Werner Heisenberg was a German physicist and one of the key creators of quantum mechanics. In 1927 he published his uncertainty principle for which he is best known. This principle states: “It is impossible to determine accurately both the position and the velocity of a particle at the same instant.” This might require a short explanation for the physicist illiterates like me. Position is the identification of the relative location, in other words: where you are. Velocity is the speed and direction, in other words: where you are going. There is a short ‘true story’ that illustrates this. It is rumored that Heisenberg went for a drive one day and got stopped by a traffic cop. The cop asked, "Do you know how fast you were going?" and Heisenberg replied, "No, but I know where I am.”
Data at rest
The same seems to apply for many organizations today. They know where they are (or have been) but they do not know where they are going. The main reason for this is that their (big) data is at rest. It is mostly inactive data that is stored physically in any digital form, for example a database or a datawarehouse. It used primarily for historic reporting or analysis on mostly internal data. Although the quality is high (Datawarehouses for example are often associated with a high level of data quality and creation of the single version of the truth), the time-to-market is often low (batch oriented overnight architectures) and the value of the data is therefore relatively low.
Data in motion
To cope with the new economic reality many organizations could do with an intelligence make-over and transform from hindsight analysts to foresight action takers. There is a need for a new type of organization where the (big) data is not in rest but in motion or even in use. Where it is quickly flowing through the organization and changing business outcomes on the fly. Not by a small team of IT experts but by everybody within the organization participates. Research (for example by The Economist: http://www.capgemini.com/resources/the-deciding-factor-big-data-decision-making
) shows that most C-level executives are convinced that value from data can be found in real-time. One of the winner of the CRM excellence award, Turkcell (a Turkish Telco), found that a right offering to random people yielded more that batch time offerings to segmented groups. Another example why speed is important.

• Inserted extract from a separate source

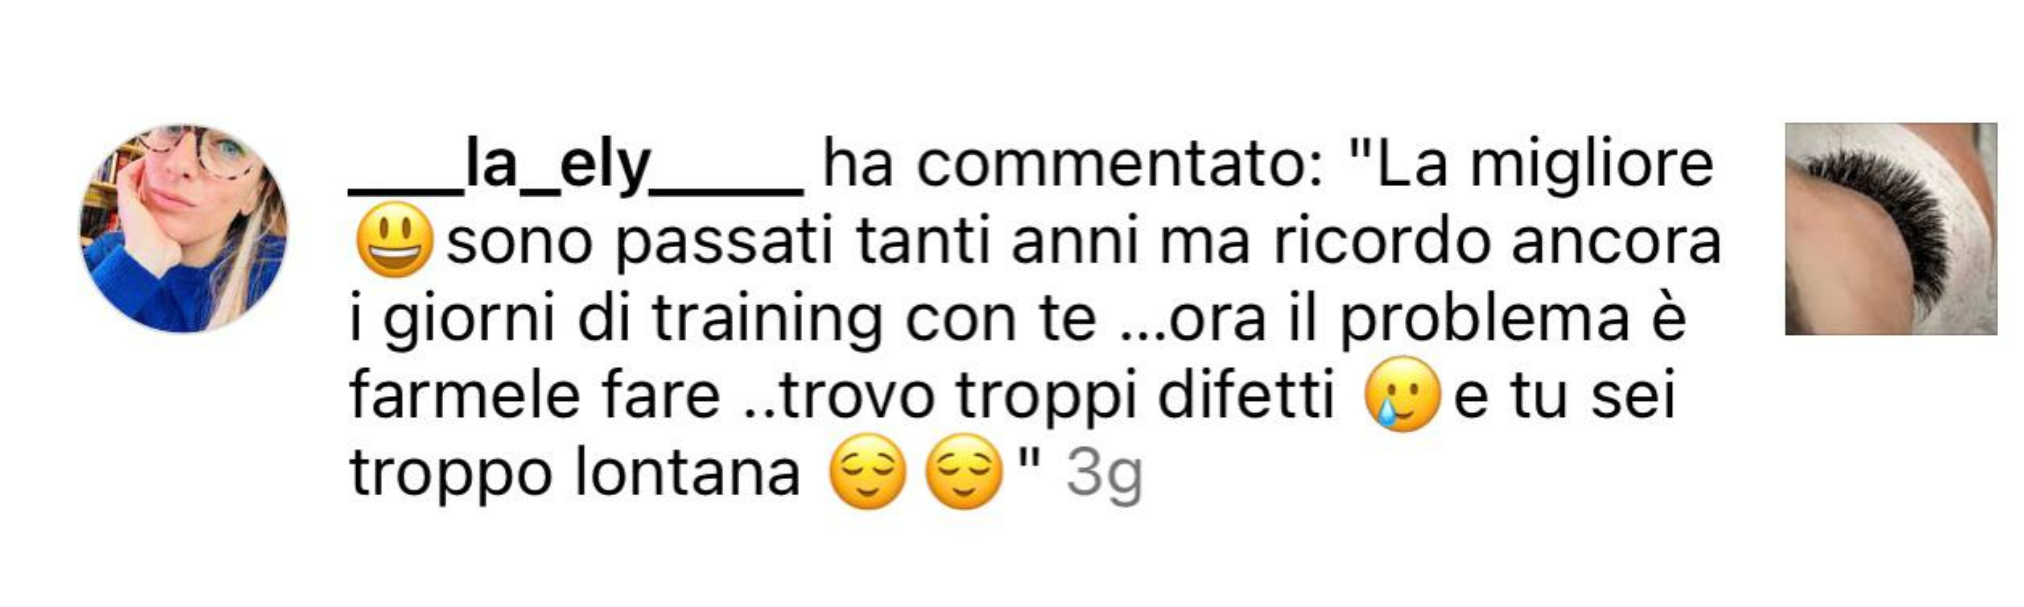Viewport: 2024px width, 607px height.
Task: Click the word "problema" in the comment
Action: (x=1484, y=320)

Big Data has created a paradigm shift in the way we look at decision making. We see structured data coming from inside the organization (like ERP, POS) or unstructured data like sensors in machines or applications. But this is also the time where external data, from websites or social media, tells us much more about our own performance. Not with facts or dimensions from your Datawarehouse but with opinions on Twitter and likes on Facebook. This is the time where Facebook can predict when somebody is about to cheat or commit suicide, where Google can predict a flu outbreak or retailers can predict that your teenage daughter is pregnant. It is about bringing outside intelligence inside your organization.
It’s the speed, stupid
Although the name suggests otherwise Big Data is not about volume. Volume is about data at rest. It is about storing massive volumes of data against lower cost, probably in the cloud. Take for example my CD collection. I used to have two shelves of CD’s. Now it is empty. Why? Because I have Spotify. I have about all the songs in the world available via internet at a fraction of the costs (one-fourth of the price of one new CD covers my monthly subscription). Big Data obviously is not about where you are (position) but about where you are going (velocity) with speed as the deciding factor. To paraphrase Bill Clinton’s successful 1992 campaign slogan: It’s the speed, stupid. Supported by technology - like in-memory - we must quickly find value in data. For example by using complex event processing tools or data exploration and visualization. For me, there is no uncertainty in that.